Pathway enrichment in epistases with multiple SNPs in APP

We designed a framework to test whether pathways were enriched in epistases with more than one independent SNP of APP. The method, an extension of a previous method [38], comprised three steps: (1) We first performed genome-wide interaction analyses (GWIA) of late-onset Alzheimer’s disease (LOAD), for uncorrelated SNPs in APP (paired-wise R2 < 0.2) (see Supplementary Methods). A set of genome-wide additive-by-additive interaction P-values was obtained for all uncorrelated t SNPs in the gene (APPsnpi, i = 1...t), using the likelihood ratio test, χ2(1), between the logistic models

$$ \mathrm{y}={\mathrm{snp}}_{\mathrm{j}}\times {\mathrm{APPsnp}}_{\mathrm{i}}+{\mathrm{snp}}_{\mathrm{j}}+{\mathrm{APPsnp}}_{\mathrm{i}}+\mathrm{covariates} $$

and

$$ \mathrm{y}={\mathrm{snp}}_{\mathrm{j}}+{\mathrm{APPsnp}}_{\mathrm{i}}+\mathrm{covariates} $$

where y is the case/control status, snpj encodes the number of variant alleles of the SNP with index j in the array, j varies over the whole array, and the covariates included the genome-wide principal components and the principal components times APPsnpi. Q-Q plots were created for each GWIA in order to detect and remove APP-SNPs with possible false interactions due to unobserved latent variables (Supplementary Tables S1-S3). (2) We then applied an enrichment pathway analysis for all the GWIAs and counted the number of GWIAs, or associated SNPs in APP, for which each pathway was found significantly enriched. We used iGSEA4GWAS-v2 on KEGG pathways [51], where we mapped genes to SNPs within 100Kb distance. (3) We tested if the number of GWIAs, for which a pathway was found enriched, was significantly greater than what would be found by chance (Supplementary Methods). False positive rates and statistical power of the method were also assessed (Supplementary Methods).

LOAD genotype data

We used data of three genome-wide studies of LOAD, all accessible in dbGAP [50]. We selected individuals from European ancestry.
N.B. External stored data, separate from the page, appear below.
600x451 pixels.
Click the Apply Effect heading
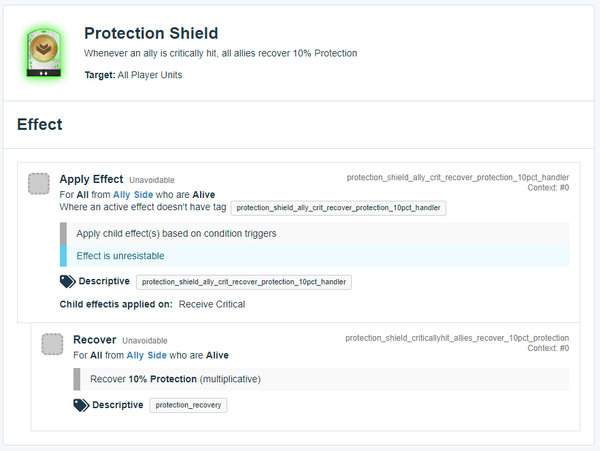point(91,179)
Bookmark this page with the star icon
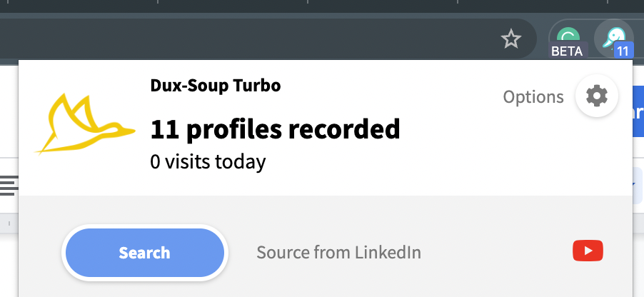The width and height of the screenshot is (644, 297). (511, 39)
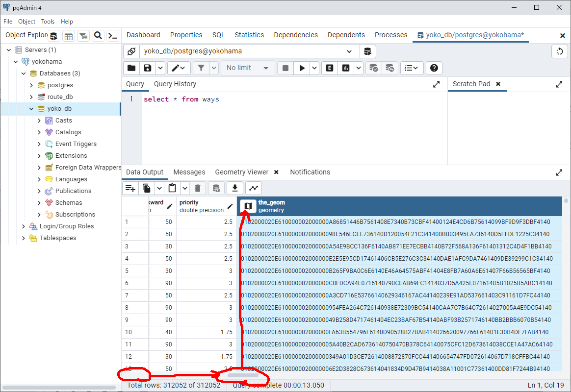Click the Execute query play button
The height and width of the screenshot is (392, 571).
302,68
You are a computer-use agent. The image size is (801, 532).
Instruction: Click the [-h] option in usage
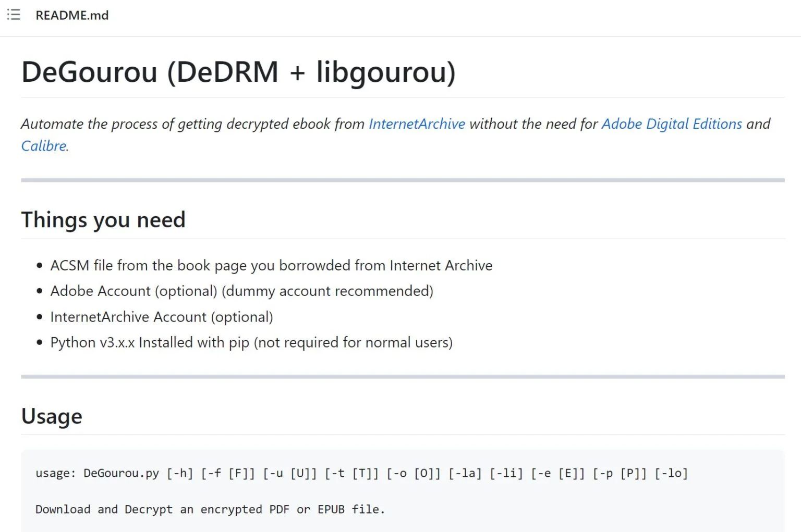[180, 474]
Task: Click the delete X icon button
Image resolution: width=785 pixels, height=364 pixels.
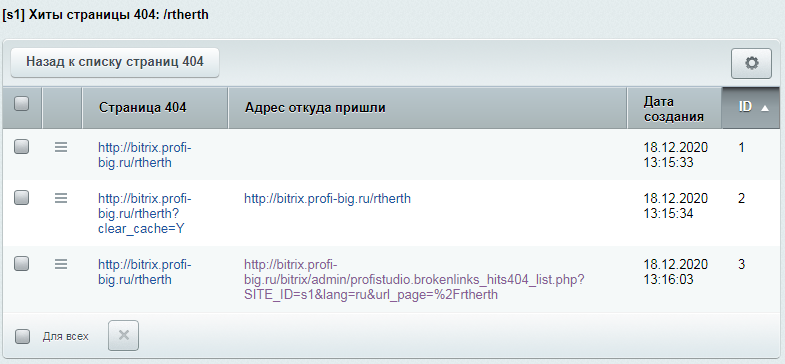Action: [124, 335]

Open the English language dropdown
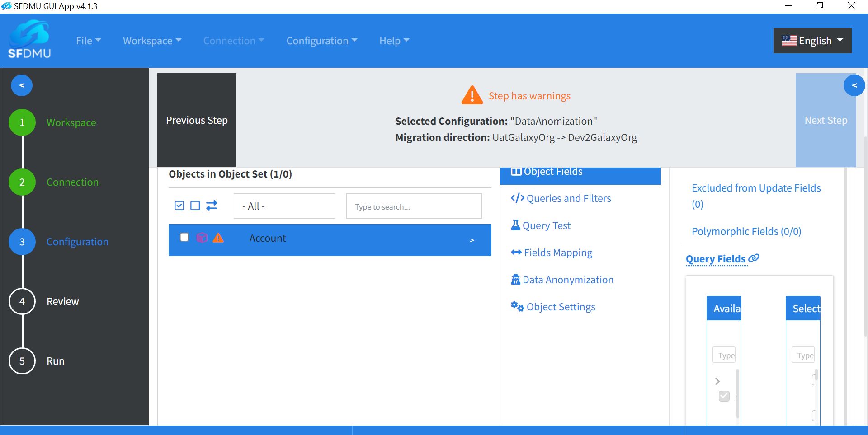pos(812,41)
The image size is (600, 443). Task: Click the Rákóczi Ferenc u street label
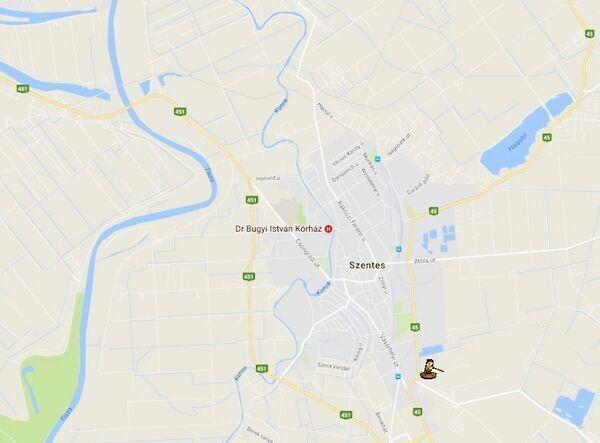[x=352, y=221]
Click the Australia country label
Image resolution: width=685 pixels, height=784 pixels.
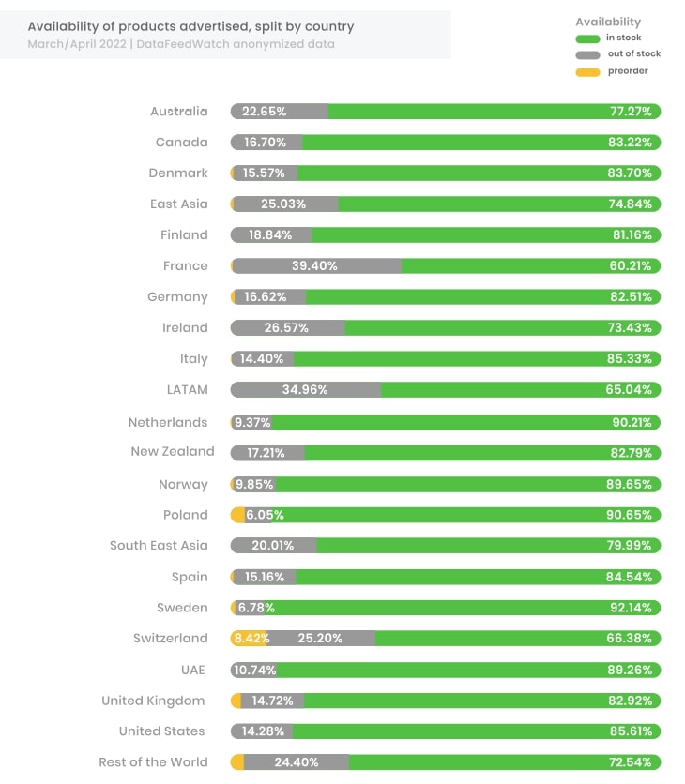(178, 111)
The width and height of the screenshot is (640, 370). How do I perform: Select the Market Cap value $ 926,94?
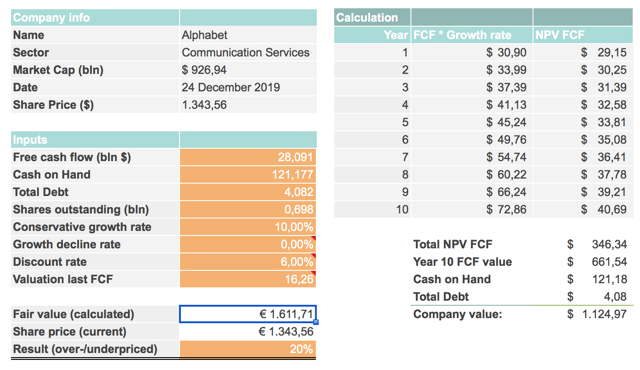[x=248, y=70]
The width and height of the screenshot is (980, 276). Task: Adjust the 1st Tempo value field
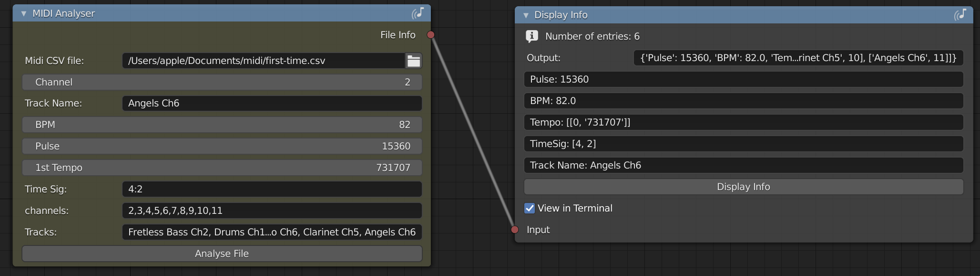[222, 168]
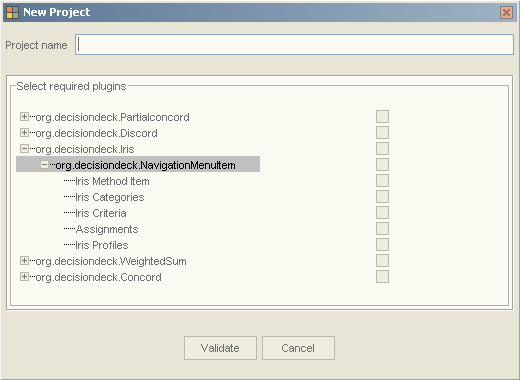The image size is (520, 380).
Task: Expand the org.decisiondeck.Discord node
Action: coord(24,133)

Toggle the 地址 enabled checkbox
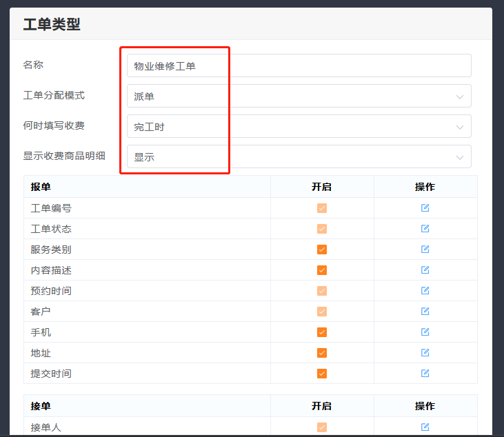(x=322, y=353)
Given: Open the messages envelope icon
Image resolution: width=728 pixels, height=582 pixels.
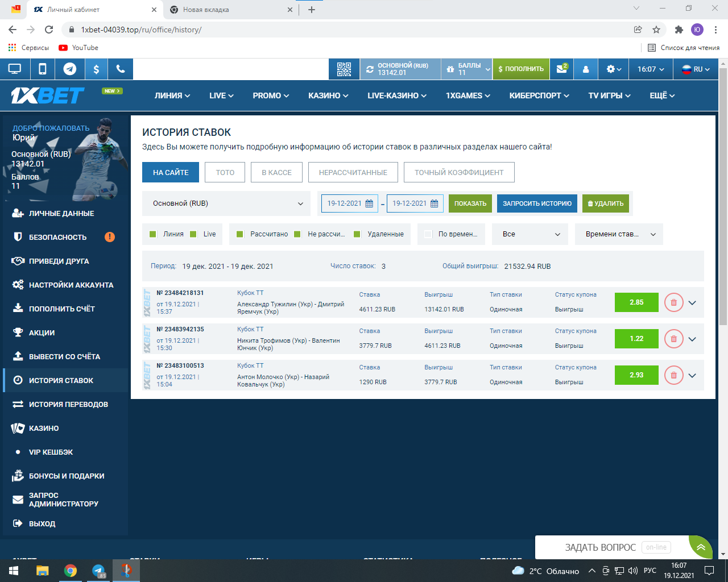Looking at the screenshot, I should pyautogui.click(x=562, y=69).

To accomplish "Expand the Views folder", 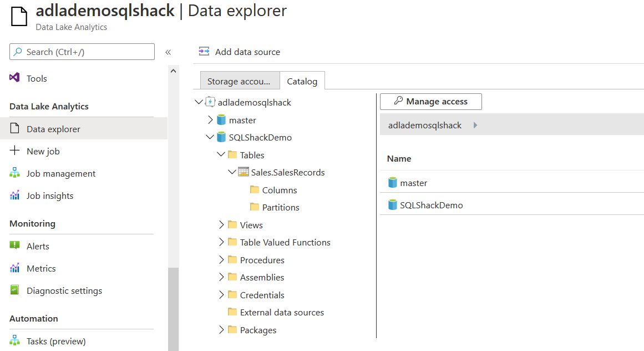I will click(x=221, y=225).
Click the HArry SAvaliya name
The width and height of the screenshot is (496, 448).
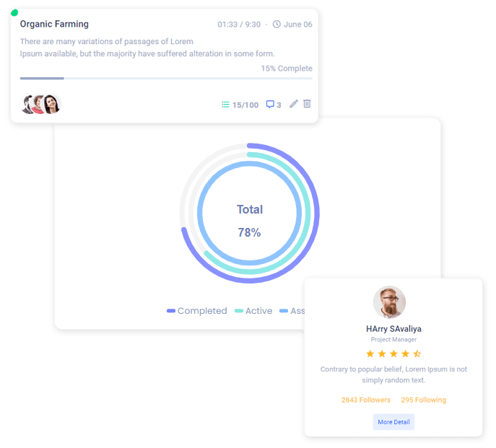click(393, 329)
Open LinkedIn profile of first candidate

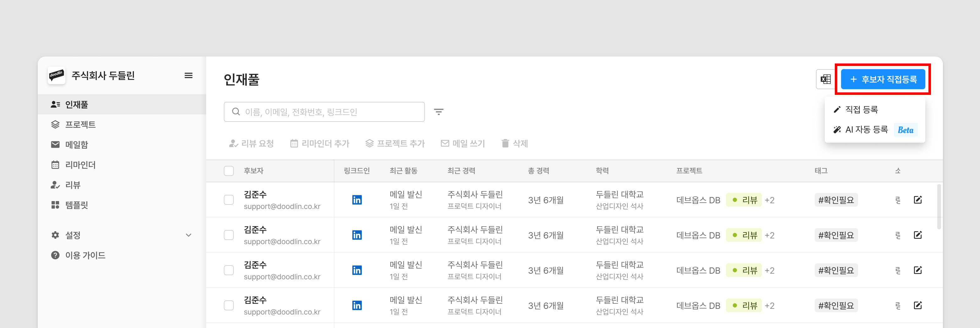point(356,200)
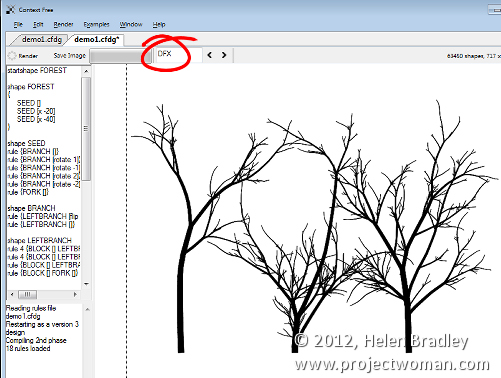Open the Help menu

[x=159, y=24]
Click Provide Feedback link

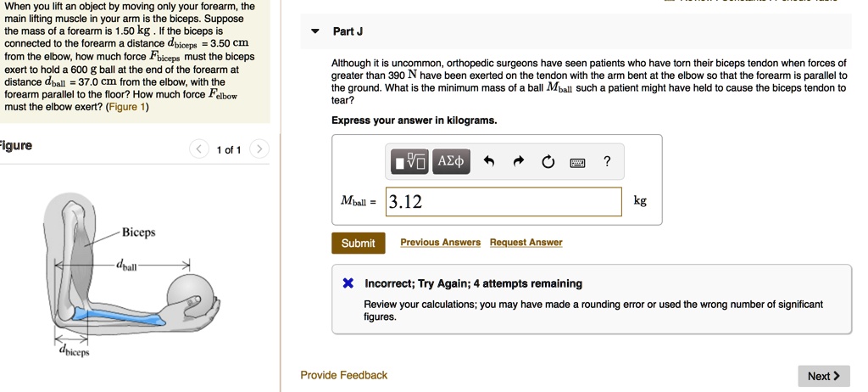coord(343,375)
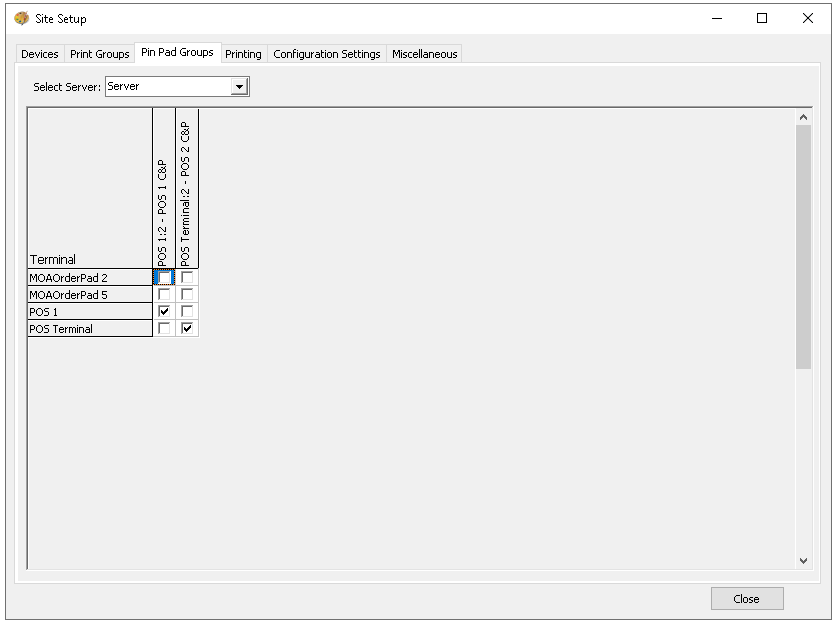The image size is (836, 621).
Task: Switch to the Devices tab
Action: (40, 54)
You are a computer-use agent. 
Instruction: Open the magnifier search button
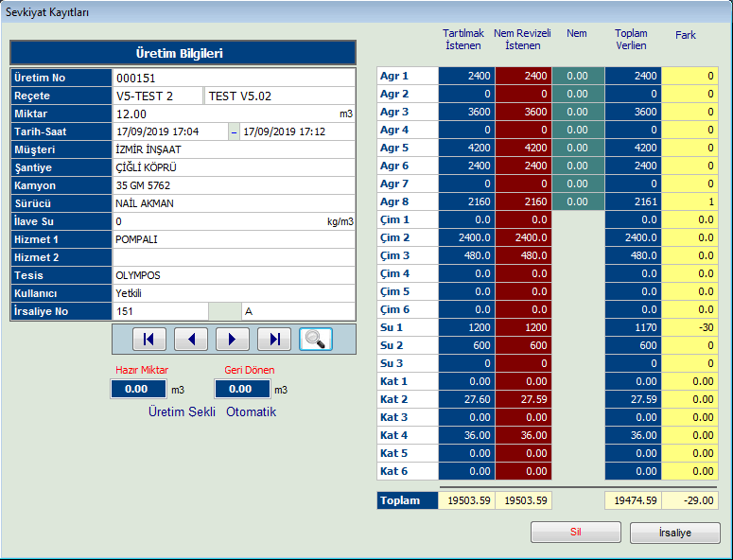pos(316,339)
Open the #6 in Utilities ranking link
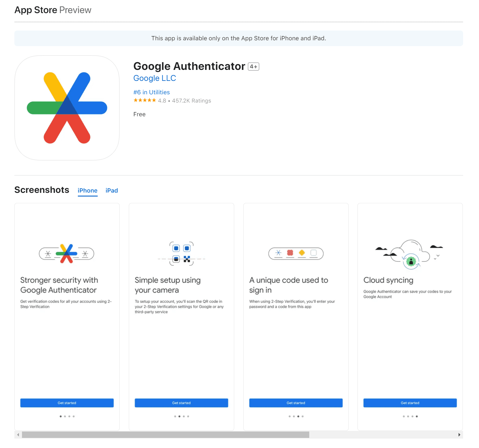Viewport: 479px width, 448px height. point(151,92)
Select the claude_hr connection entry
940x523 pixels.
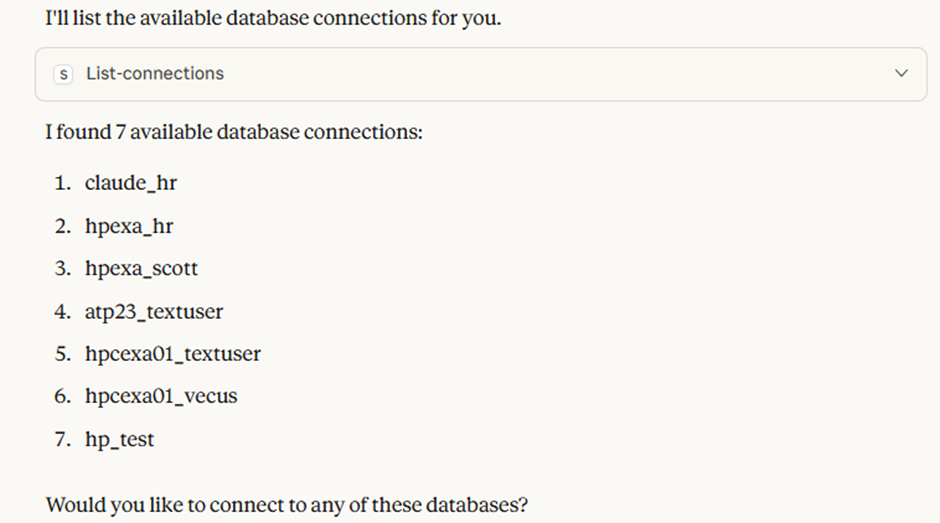point(130,183)
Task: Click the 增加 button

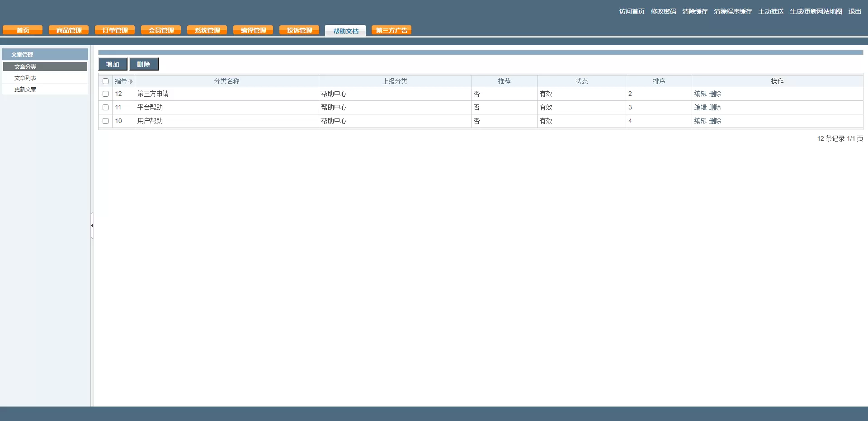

The studies are: (1) National Institute of Aging (NIA) study (accession: phs000168.v1.p1) with 587 cases and 289 controls with 590,247 SNPs. (2) GenADA study (phs000219.v1.p1) with a total of 806 cases, 782 controls and 349,252 SNPs. (3) Alzheimer’s Disease Genetics Consortium (ADGC) (phs000372.v1.p1). We kept the first genotyped batch (ADG12) as the second one (ADG3) had limited number of individuals with age at on-set. ADG12 has 2686 cases and 935 controls with 592,652 SNPs. Written informed consent was obtained for all participants at local ethics committee of each study, see dbGap under the accession numbers.

We filtered SNPs and samples by standard quality control measures. We analyzed SNPs with minor allele frequency > 5%, Hardy-Weinberg Equilibrium Z score < 4 and call rate > 80%. At the sample level, genome-wide principal components were calculated with Bioconductors’s snpStats package. Individuals with more than four standard deviations from the mean of the first two components were removed from the analysis. Principal components were recomputed with the selected individuals and the first five components were used in epistasis models as covariates to control for ancestry.